7.4 - TLS In Kubernetes

  • In the previous section, three types of certificates were discussed, for the purposes of discussing them in Kubernetes, how they're referred to will change:
  • Public and Private Keys used to secure connectivity between the likes of web browsers and servers: Server Certificates
  • Certificate Authority Public and Private Keys for signing and validating certificates: Root Certificates
  • Servers can request a client to verify themselves: Client Certificates
  • Note:
  • Certificates with a public key are named with the extension .crt or .pem, with the prefix of whatever it is being communicated with
  • Private keys will have the extension of either .key or -key.pem
  • All communication within a Kubernetes cluster must be secure, be it pods interacting with one another, services with their associated clients, or accessing the APIServer using the Kubectl utility
  • Secure TLS communication is a requirement
  • Therefore, it is required that the following are implemented:
  • Server Certificates for Servers
  • Client Certificates for Clients

Server Components

  • Kube-API Server ■ Exposes an HTTPS service that other components and external users use to manage the Kubernetes cluster ■ Requires certificates and a key pair
  • apiserver.crt and apiserver.key
  • ETCD Server ■ Stores all information about the cluster ■ Requires a certificate and key pair
  • Etcdserver.crt and apiserver.key
  • Kubelet server: ■ Exposes HHTPS API Endpoint that the Kube-API Server uses to interact with the worker nodes
  • Client Certificates:
  • All of the following require access to the Kube-API Server
  • Admin user ■ Requires certificate and key pair to authenticate to the API Server ■ admin.crt and admin.key
  • Scheduler ■ Client to the Kube-APIServer for object scheduling pods etc
  • scheduler.crt and scheduler.key
  • Kube-Controller: ■ controller-manager.crt and controller-manager.key
  • Kube-Proxy ■ kube-proxy.crt and kube-proxy.key
  • Note: The API Server is the only component that communicates with the ETCD server, which views the API server as a client
  • The API server can use the same keys as before for serving itself as a service OR a new pair of certificates can be generated specifically for ETCD Server Authentication
  • The same principle applies for the API Server connecting to the Kubelet service
  • To verify the certificates, a CA is required. Kubernetes requires at least 1 CA to be present; which has its own certificate and key (ca.crt and ca.key)

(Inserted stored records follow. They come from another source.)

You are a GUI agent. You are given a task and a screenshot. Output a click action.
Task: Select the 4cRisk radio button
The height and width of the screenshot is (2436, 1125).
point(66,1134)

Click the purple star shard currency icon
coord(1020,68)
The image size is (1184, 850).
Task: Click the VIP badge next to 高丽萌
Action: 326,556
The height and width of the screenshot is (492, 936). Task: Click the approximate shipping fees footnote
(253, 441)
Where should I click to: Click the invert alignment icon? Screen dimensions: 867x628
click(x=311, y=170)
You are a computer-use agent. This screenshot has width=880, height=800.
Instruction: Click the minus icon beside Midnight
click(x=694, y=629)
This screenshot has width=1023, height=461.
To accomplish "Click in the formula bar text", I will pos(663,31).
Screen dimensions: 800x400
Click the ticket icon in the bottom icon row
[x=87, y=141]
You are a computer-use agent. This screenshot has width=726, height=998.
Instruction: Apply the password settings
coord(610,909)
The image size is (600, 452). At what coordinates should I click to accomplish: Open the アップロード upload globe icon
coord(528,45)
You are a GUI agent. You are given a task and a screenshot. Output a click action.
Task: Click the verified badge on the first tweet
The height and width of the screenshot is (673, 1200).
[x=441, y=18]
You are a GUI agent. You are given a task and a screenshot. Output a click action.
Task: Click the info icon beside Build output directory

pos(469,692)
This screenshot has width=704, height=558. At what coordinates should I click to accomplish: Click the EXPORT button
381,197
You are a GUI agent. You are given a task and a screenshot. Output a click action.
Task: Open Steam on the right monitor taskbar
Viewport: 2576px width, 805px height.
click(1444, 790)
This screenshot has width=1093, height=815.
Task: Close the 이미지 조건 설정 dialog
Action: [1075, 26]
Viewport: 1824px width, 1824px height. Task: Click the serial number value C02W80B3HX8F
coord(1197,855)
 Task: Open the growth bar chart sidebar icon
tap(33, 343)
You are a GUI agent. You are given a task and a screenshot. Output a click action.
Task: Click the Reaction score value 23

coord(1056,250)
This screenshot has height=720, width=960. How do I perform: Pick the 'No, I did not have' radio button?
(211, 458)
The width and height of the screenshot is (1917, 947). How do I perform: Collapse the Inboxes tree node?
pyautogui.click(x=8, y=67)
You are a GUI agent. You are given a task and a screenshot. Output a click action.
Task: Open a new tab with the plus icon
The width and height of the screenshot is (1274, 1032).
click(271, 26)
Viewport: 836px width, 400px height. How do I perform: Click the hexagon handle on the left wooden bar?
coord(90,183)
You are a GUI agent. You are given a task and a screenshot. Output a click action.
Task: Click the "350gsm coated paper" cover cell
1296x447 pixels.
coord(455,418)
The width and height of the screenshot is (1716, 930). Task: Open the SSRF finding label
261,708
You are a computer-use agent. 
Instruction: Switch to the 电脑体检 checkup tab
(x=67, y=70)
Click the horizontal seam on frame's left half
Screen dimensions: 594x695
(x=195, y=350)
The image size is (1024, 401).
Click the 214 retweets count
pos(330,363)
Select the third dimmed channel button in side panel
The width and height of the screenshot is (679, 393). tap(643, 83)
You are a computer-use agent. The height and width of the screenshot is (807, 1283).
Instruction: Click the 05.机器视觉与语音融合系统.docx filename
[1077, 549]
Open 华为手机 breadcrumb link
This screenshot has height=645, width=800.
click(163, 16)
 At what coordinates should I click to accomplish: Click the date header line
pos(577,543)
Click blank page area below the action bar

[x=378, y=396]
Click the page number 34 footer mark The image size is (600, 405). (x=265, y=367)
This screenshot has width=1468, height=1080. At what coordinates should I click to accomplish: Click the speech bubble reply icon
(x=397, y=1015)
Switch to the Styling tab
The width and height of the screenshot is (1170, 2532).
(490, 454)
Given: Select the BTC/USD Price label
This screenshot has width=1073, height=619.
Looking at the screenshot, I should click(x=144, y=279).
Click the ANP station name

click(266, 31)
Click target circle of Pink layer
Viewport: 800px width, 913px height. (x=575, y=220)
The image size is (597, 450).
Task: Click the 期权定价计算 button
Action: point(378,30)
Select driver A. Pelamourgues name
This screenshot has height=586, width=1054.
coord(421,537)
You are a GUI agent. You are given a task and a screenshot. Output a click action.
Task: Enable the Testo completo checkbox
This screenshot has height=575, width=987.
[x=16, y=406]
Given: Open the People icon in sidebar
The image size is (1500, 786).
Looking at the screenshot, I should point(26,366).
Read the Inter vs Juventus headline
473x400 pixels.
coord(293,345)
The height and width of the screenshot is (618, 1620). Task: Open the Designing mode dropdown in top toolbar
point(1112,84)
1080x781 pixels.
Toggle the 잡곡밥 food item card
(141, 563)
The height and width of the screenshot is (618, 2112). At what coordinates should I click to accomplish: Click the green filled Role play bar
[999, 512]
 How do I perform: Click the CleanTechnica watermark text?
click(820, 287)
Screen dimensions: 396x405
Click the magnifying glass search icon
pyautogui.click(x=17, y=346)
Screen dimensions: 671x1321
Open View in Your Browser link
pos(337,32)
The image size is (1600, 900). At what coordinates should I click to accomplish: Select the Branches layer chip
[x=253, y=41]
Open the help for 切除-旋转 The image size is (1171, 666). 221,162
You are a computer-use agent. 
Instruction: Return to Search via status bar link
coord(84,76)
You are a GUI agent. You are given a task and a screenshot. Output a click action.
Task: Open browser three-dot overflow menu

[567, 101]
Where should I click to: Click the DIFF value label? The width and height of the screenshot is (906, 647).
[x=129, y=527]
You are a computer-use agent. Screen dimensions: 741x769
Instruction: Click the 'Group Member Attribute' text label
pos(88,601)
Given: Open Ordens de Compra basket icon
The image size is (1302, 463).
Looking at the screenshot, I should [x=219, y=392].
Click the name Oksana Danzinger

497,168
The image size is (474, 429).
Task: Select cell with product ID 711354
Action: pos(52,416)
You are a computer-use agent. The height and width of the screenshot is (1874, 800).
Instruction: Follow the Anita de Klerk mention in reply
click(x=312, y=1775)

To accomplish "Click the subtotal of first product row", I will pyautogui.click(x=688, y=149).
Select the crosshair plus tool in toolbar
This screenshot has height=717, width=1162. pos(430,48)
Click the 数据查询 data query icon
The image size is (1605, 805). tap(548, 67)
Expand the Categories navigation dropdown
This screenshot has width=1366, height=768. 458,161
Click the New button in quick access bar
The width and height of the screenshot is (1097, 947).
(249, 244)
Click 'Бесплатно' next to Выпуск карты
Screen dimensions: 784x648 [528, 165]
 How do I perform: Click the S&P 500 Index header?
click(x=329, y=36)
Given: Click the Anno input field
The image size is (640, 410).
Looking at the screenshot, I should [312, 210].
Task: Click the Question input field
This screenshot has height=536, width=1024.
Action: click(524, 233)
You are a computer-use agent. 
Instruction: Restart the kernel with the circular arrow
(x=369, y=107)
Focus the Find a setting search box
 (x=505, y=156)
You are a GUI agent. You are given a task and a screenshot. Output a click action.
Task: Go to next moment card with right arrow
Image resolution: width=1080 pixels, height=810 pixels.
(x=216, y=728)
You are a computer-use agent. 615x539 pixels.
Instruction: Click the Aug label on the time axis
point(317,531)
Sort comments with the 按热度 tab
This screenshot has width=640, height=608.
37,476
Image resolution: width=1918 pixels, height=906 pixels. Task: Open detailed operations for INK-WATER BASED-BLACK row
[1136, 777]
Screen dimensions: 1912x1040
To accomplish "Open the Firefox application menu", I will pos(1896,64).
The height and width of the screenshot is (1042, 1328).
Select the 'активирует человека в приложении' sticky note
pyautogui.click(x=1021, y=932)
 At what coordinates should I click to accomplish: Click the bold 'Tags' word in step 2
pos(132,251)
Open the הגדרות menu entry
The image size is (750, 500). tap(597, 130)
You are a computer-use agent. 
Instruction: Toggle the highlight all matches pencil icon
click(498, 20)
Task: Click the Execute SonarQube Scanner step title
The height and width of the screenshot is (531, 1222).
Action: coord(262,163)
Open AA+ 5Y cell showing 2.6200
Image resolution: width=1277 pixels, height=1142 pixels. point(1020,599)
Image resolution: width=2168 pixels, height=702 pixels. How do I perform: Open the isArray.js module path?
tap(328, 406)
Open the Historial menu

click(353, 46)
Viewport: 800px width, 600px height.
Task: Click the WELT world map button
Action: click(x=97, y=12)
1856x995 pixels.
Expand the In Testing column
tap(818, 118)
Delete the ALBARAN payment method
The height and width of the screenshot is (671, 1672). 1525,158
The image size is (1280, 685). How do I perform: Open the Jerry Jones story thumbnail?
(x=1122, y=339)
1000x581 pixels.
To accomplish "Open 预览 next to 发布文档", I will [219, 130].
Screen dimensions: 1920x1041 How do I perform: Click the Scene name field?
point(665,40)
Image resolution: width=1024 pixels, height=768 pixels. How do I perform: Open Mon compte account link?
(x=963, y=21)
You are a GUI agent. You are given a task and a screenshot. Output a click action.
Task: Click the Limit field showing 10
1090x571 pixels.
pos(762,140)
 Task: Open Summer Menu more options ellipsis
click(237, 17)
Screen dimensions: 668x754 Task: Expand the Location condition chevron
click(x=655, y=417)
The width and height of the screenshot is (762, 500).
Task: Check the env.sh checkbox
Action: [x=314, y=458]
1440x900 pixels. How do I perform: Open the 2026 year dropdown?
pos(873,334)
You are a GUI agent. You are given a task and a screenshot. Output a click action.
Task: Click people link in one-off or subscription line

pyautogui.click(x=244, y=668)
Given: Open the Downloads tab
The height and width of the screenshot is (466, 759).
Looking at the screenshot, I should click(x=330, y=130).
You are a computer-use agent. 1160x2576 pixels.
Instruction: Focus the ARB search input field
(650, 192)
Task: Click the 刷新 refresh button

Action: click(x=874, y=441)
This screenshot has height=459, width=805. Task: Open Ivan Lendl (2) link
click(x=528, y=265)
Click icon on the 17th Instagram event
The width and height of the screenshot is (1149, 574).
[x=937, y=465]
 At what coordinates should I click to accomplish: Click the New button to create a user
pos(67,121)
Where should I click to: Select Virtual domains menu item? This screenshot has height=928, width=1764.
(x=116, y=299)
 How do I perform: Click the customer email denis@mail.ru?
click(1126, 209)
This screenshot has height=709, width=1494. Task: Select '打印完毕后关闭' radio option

7.5 - TLS in Kubernetes: Certificate Creation

  • Tools available for certificate creation include:
  • EASYRCA
  • OPENSSL - The more common one
  • CFSSL
  • Steps - Server Certificates: CA Example
  • Generate the keys: openssl genrsa -out ca.key 2048 ■ The number "2048" in the above command indicates the size of the private key. You can choose one of five sizes: 512, 758, 1024, 1536 or 2048 (these numbers represent bits). The larger sizes offer greater security, but this is offset by a penalty in CPU performance. We recommend the best practice size of 1024.
  • Generate certificate signing request: openssl req -new -key ca.key -subj "/CN=KUBERNETES-CA" -out ca.csr
  • Sign certificates: openssl x509 -req -in ca.csr -signkey ca.key -out ca.crt
  • Client Certificate Generation Steps: Admin User Example
  • Generate the keys: openssl genrsa -out admin.key 2048
  • Generate certificate signing request: openssl req -new -key admin.key -subj "/CN=kube-admin" -out admin.csr
  • Sign the certificate: openssl x509 -req -in admin.csr -CAkey ca.key -out admin.crt ■ The CA key pair is used for signing the new certificate, thus proving its validity
  • When the admin user attempts to authenticate to the cluster, it is the certificate admin.crt that will be used for this
  • For non-admin users, need to add group details to the certificate signing request to signal this.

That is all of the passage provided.